The partnership’s net income, cash available for distribution, and net-distribution rate fluctuates depending on:
•loan origination volume and the balance of capital available to lend;
•the current and future interest rates negotiated with borrowers;
•line of credit advances, repayments and the interest rate thereon;
•loan sales to unaffiliated third parties, and any gains received thereon;
•the amount of fees and cost reimbursements to RMC;
•the timing and amount of other operation expense; and
•the timing and amount of payments from RMC on the formation loan.
There is no requirement in our Partnership Agreement that we meet a required level of distributions to limited partners. The amount of distributions to limited partners is determined by the manager based on financial results and cash available for distribution taking into consideration the need to maintain adequate cash balances to support ongoing operation. The manager has broad discretion to maintain adequate cash balances to support ongoing operations.

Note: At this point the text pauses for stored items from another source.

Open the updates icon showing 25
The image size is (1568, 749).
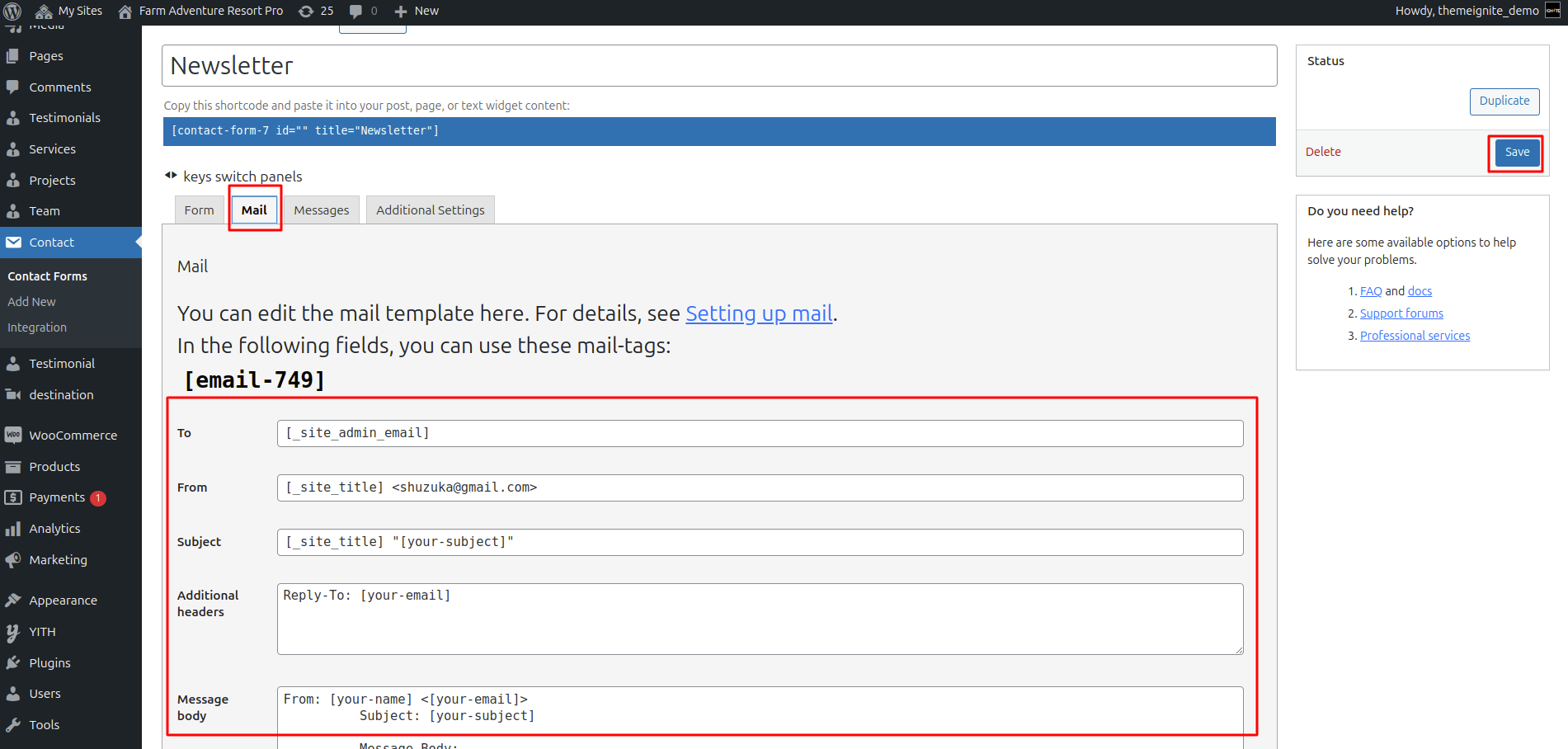tap(306, 12)
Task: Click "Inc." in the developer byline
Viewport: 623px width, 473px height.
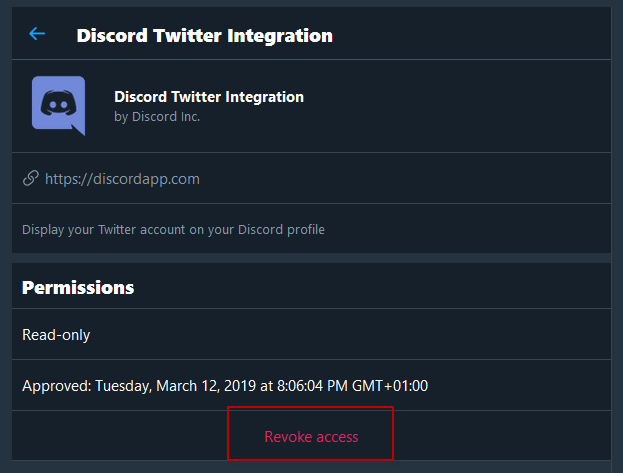Action: pyautogui.click(x=190, y=116)
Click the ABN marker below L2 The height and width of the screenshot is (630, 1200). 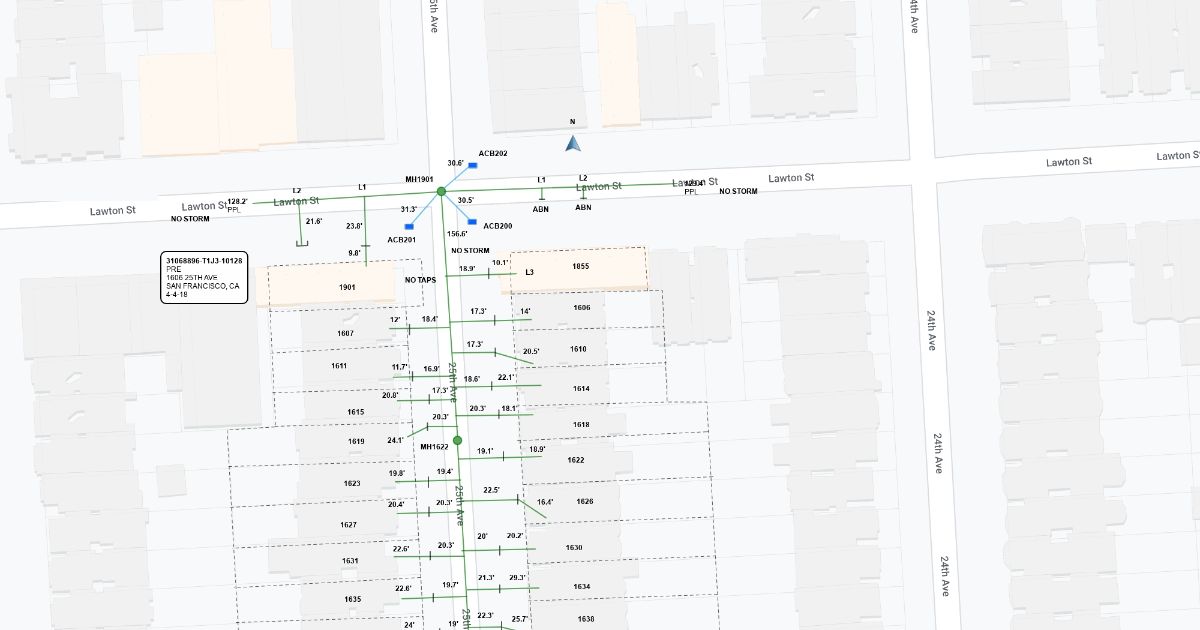pyautogui.click(x=583, y=207)
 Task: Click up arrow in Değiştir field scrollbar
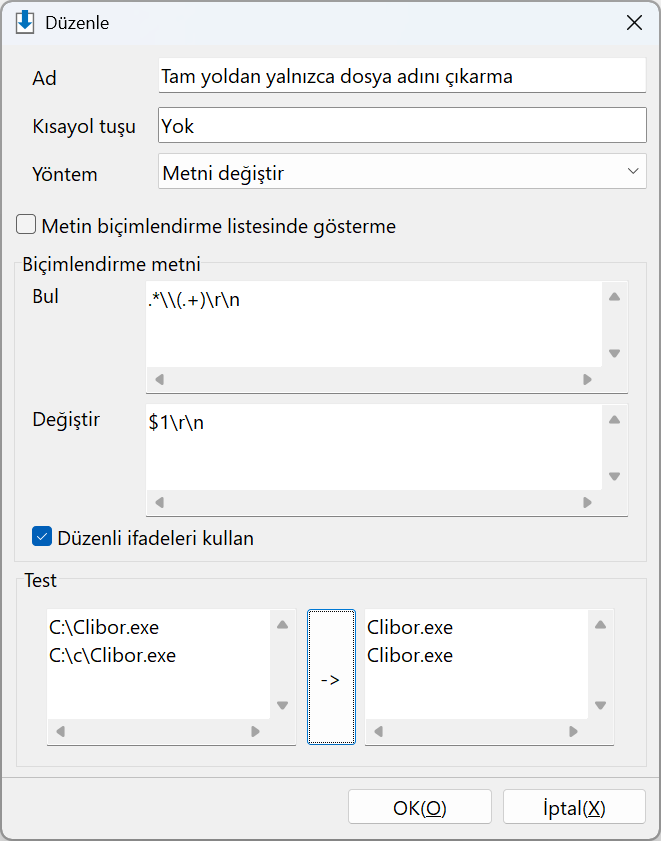(614, 419)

At the time of their subscription to the partnership, limited partners elected either to receive monthly, quarterly or annual cash distributions from the partnership, or to compound income in their capital account. If an investor initially elected to receive monthly, quarterly or annual distributions, such election, once made, is irrevocable. If the investor initially elected to compound income in their capital account, in lieu of cash distributions, the investor may, after three (3) years, change the election and receive monthly, quarterly or annual cash distributions. Income allocable to limited partners who elect to compound income in their capital account will be retained by the partnership for making further loans or for other proper partnership purposes and such amounts will be added to such limited partners’ capital accounts. The percentage of limited partners electing distribution of allocated net income, by weighted average to total partners’ capital was 58% at December 31, 2021 and 61% at December 31, 2020.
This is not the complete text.